>>>>

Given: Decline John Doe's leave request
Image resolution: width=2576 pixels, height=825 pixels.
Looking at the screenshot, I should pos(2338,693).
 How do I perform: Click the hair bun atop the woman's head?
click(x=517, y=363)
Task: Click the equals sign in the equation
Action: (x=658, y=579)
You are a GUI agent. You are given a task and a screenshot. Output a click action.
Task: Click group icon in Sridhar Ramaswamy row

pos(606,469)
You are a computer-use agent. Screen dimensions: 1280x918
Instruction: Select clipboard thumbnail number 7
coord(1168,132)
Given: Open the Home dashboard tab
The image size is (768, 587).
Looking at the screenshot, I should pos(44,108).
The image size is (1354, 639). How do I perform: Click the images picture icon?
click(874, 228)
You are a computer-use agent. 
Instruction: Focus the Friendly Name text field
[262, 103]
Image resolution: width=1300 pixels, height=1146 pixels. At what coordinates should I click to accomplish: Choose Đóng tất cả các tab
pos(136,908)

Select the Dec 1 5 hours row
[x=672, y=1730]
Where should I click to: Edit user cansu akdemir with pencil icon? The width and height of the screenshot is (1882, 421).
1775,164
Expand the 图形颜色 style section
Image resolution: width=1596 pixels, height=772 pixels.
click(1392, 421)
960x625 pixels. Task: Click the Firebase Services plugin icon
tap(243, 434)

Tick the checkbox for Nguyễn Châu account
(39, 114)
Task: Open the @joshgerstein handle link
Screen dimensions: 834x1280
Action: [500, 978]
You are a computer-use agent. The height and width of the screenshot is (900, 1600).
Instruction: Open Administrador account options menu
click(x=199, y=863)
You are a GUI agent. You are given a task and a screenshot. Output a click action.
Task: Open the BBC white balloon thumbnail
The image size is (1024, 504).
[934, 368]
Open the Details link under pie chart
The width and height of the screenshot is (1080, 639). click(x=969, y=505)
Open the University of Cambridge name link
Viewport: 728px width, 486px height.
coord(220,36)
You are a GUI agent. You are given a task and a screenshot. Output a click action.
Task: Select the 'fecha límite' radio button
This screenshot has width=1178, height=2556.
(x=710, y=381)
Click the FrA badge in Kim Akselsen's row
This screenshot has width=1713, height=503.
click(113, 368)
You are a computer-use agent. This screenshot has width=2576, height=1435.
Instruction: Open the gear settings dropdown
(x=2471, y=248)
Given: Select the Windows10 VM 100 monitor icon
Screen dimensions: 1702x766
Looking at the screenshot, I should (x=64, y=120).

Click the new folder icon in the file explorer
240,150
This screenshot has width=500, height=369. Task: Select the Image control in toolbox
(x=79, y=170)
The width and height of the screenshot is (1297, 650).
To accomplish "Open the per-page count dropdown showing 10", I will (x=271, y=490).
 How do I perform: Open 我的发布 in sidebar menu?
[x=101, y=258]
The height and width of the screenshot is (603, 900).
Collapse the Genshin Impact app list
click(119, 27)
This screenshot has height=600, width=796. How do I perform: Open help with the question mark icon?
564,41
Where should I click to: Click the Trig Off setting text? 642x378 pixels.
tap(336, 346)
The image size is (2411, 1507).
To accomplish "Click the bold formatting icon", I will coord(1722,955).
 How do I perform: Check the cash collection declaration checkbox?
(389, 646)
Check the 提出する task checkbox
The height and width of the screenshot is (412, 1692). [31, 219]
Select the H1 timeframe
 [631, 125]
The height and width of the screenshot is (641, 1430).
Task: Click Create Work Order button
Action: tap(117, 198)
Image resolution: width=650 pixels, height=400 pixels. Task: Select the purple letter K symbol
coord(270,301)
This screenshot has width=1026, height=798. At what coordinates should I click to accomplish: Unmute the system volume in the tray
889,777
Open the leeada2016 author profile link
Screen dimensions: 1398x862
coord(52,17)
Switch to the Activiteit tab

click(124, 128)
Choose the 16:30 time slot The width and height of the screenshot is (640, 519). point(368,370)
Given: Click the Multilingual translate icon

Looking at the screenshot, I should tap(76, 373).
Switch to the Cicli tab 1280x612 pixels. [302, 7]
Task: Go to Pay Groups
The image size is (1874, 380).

<<<<

# Exercise prompt
Wherever the word "computer" turns up in the records above, copy the line that holds it.

# Problem solution
You are a computer-use agent. Screen dimensions: 1280x918
You are a computer-use agent. 
You are a computer-use agent. The height and width of the screenshot is (900, 1600).
You are a computer-use agent. This screenshot has width=2576, height=1435.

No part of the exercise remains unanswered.